The pact consisted of two parts. The first section was an open declaration of continuing trust and co-operation between Germany and Italy. The second section, the "Secret Supplementary Protocol", encouraged a union of policies concerning the military and the economy.

Background
Germany and Italy fought against each other in World War I. Popularity and support for radical political parties (such as the Nazis of Adolf Hitler and the Fascists of Benito Mussolini) exploded after the Great Depression had severely hampered the economies of both countries.

In 1922, Mussolini secured his position as Prime Minister of the Kingdom of Italy. His first actions made him immensely popular - massive programs of public works provided employment and transformed Italy's infrastructure. In the Mediterranean, Mussolini built a powerful navy, larger than the combined might of the British and French Mediterranean fleets.

When he was appointed Chancellor in 1933, Hitler initiated a huge wave of public works and secret rearmament. Fascism and Nazism shared similar principles and Hitler and Mussolini met on several state and private occasions in the 1930s. On 23 October 1936, Italy and Germany signed a secret protocol aligning their foreign policy for the first time on such issues as the Spanish Civil War, the League of Nations and the Abyssinia Crisis.

Japan
In 1931, Japanese forces invaded the region of Manchuria because of its rich grain fields and reserves of raw minerals. This, however, provoked a diplomatic clash with the Soviet Union, which bordered Manchuria. To combat this Soviet threat, the Japanese signed a Pact with Germany in 1936. The aim of the pact was to guard against any attack from Soviet Russia were it to move on China.

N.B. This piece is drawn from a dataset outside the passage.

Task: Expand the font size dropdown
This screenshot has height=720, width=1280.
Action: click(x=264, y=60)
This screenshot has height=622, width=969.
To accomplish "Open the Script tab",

Japan elected to focus on anti-Soviet alliances instead of anti-Western alliances like Italy and Germany. Germany, however, feared that an anti-USSR alliance would create the possibility of a two-front war before they could conquer Western Europe. So when Italy invited Japan to sign the Pact of Steel, it demurred.

Clauses
Officially, the Pact of Steel obliged Germany and Italy to aid the other country militarily, economically or otherwise in the event of war, and to collaborate in wartime production. The Pact aimed to ensure that neither country was able to make peace without the agreement of the other. The agreement was based on the assumption that a war would not occur within three years. When Germany invaded Poland on 1 September 1939 and war broke out on 3 September, Italy was not yet prepared for conflict and had difficulty meeting its obligations. Consequently, Italy did not enter World War II until June 1940, with a delayed invasion of Southern France.

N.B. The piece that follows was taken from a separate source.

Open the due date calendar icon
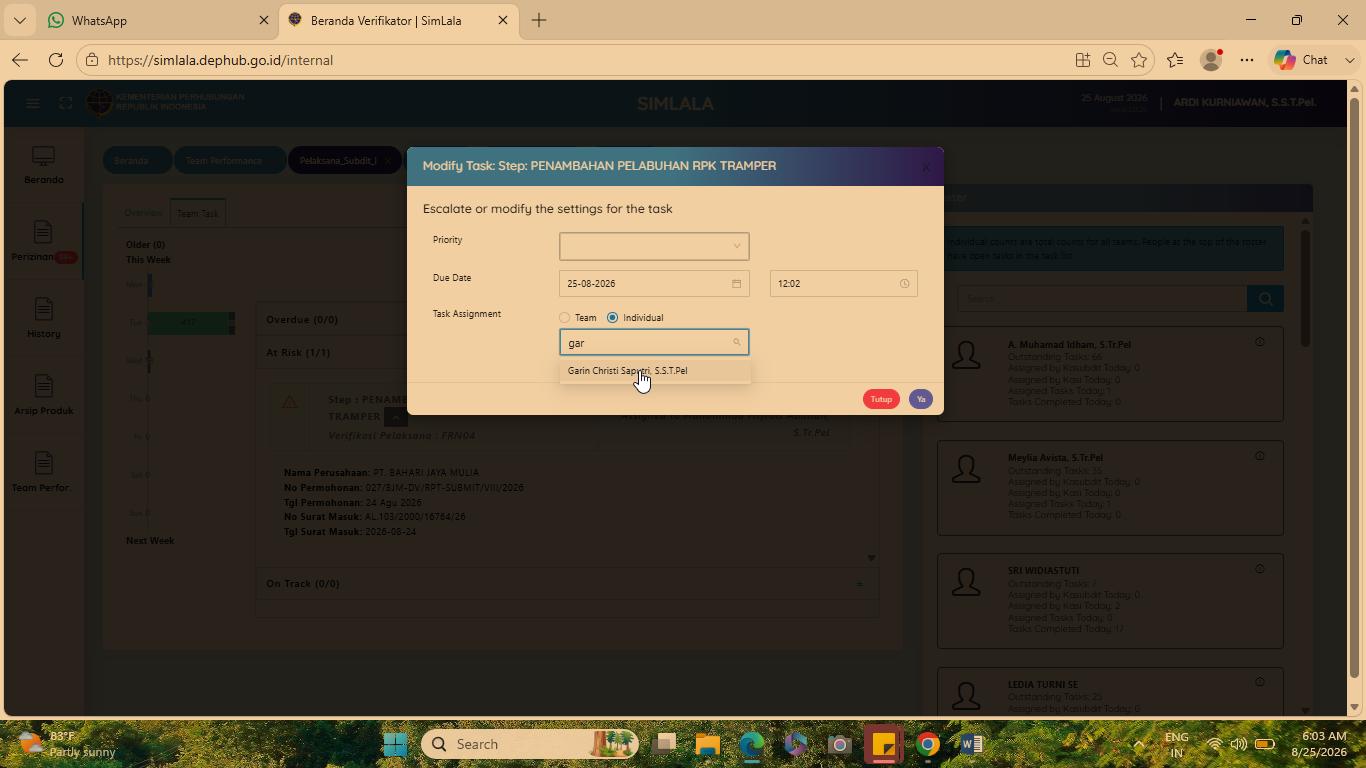The image size is (1366, 768). pos(736,284)
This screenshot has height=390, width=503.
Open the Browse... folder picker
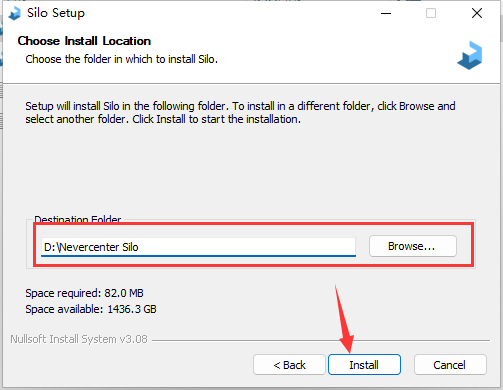tap(413, 246)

Secret supplementary protocols
The secret supplementary protocols of the Pact of Steel, which were split into two sections, were not made public at the time of the signing of the Pact.

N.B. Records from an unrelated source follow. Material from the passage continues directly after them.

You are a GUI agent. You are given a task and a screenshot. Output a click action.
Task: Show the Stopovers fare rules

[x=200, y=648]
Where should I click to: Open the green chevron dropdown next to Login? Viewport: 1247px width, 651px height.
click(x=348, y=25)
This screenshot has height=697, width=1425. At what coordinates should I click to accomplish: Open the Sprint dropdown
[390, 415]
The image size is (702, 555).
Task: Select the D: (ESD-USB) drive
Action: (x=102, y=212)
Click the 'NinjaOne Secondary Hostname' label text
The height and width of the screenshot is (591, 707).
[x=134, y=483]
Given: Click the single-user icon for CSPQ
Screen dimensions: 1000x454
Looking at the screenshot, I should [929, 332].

The first section urged the countries to quicken their joint military and economic cooperation whilst the second section committed the two countries to cooperate in "matters of press, the news service and the propaganda" to promote the power and image of the Rome-Berlin Axis. To aid in this, each country was to assign "one or several specialists" of their country in the capital city of the other for close liaisons with the Foreign Minister of that country.

Name change
After being told the original name, "Pact of Blood", would likely be poorly received in Italy, Mussolini proposed the name "Pact of Steel", which was ultimately chosen.

Dissolution
According to Article VII, the pact was to last 10 years, but this did not happen. In November 1942, the Axis forces in North Africa, led by Field Marshal Erwin Rommel, were decisively defeated by the British and British Commonwealth forces at the Second Battle of El Alamein. In July 1943 the Western Allies opened up a new front by invading Sicily. In the aftermath of this, Mussolini was overthrown by 19 members of the Gran Consiglio who voted in favour of the Ordine Grandi. The new Italian government, under Field Marshal Pietro Badoglio, signed an armistice with the Allies in September and became a non-belligerent, thus effectively ending Italy's involvement in the pact.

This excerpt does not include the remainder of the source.